All lines holding the word "agent" should be located in the records and copied.

(Records from a data source)
▼
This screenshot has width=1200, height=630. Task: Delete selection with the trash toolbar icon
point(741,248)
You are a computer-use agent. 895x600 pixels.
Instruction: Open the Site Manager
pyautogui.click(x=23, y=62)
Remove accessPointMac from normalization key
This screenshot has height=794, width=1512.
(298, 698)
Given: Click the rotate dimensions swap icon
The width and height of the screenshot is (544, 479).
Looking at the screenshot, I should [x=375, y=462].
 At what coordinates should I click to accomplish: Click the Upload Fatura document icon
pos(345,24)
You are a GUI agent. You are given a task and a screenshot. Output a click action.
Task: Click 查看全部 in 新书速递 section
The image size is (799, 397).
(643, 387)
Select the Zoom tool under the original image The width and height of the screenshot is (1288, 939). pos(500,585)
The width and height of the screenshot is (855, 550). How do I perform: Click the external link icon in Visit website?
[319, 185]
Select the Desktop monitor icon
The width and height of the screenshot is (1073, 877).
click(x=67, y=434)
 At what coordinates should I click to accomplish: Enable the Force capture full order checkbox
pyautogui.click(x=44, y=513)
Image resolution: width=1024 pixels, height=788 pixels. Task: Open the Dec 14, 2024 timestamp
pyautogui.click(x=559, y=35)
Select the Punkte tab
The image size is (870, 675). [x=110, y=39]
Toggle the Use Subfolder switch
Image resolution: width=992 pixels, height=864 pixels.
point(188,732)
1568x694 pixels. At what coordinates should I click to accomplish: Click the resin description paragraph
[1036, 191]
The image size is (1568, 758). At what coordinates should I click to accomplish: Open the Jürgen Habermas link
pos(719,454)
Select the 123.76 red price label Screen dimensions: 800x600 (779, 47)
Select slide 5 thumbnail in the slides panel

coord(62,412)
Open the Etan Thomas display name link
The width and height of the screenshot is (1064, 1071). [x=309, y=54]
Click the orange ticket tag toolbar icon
▲
→ ANSWER BOX:
You are a computer-use agent. 895x600 pixels.
You are a GUI agent. You are given a task and a screenshot. Output a click action.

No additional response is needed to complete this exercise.